Sentada en la playa, contaba los granos de arena, mientras los pensamientos jugaban a cara o cruz con el futuro más incierto.
El agua mojaba sus pies desnudos. Lamiendo las invisibles heridas que, el camino, había causado.
Su rostro pétreo, no mostraba expresión alguna. Sostenía una rama en su mano. Dibujaba palabras inconexas en la arena, que luego borraba el agua. "Amistad", "Lealtad", "Justicia", "Amor", "Batalla", "Honor", "Honestidad"... Utopías y no realidades. Conceptos que ya poco importaban en una realidad que no eligió.
El cielo, cada vez más endrino, amenazaba furiosa tormenta. Ni el inminente peligro, consiguió que se moviese de allí.
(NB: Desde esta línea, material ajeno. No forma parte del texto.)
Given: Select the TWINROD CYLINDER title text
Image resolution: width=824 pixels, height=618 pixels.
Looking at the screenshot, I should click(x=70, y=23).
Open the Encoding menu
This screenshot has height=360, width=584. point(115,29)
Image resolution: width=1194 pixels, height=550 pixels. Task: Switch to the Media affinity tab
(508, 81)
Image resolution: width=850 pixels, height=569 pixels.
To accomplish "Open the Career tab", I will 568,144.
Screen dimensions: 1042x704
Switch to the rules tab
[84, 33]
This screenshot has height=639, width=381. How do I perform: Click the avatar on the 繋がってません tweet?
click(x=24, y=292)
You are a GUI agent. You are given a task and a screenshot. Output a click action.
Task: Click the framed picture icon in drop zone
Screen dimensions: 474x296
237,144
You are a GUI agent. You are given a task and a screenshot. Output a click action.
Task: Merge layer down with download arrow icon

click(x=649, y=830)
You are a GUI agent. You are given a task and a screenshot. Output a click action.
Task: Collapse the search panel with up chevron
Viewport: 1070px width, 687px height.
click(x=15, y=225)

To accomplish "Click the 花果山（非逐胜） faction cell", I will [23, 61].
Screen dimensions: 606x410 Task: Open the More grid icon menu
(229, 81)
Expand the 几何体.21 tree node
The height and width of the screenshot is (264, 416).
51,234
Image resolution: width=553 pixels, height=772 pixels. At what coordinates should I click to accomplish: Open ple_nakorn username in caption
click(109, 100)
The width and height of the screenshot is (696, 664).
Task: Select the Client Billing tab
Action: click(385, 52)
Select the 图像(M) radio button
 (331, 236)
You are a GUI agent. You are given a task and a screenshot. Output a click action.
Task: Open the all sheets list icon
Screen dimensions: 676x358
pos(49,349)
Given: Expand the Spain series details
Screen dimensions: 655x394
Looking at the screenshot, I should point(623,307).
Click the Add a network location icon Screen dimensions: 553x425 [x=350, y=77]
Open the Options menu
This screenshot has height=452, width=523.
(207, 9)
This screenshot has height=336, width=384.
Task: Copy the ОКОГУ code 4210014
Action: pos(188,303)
No sentía nada. Le habían arrancado lo que llegó a ser un día. No culpaba a nadie. No los había. La única culpa era la suya. Si las historias acaban del mismo modo y las batallas las pierdes por el mismo flanco, es que la cadena se rompe siempre por el eslabón más débil.
Ella sabía cual era. Se arrancó el corazón como el que desgaja un trozo de naranja. Metió las ruinosas cenizas que aún quedaban en aquella botella de cristal. E hizo lo único que podía hacer. Lanzarlo con fuerza contra las olas.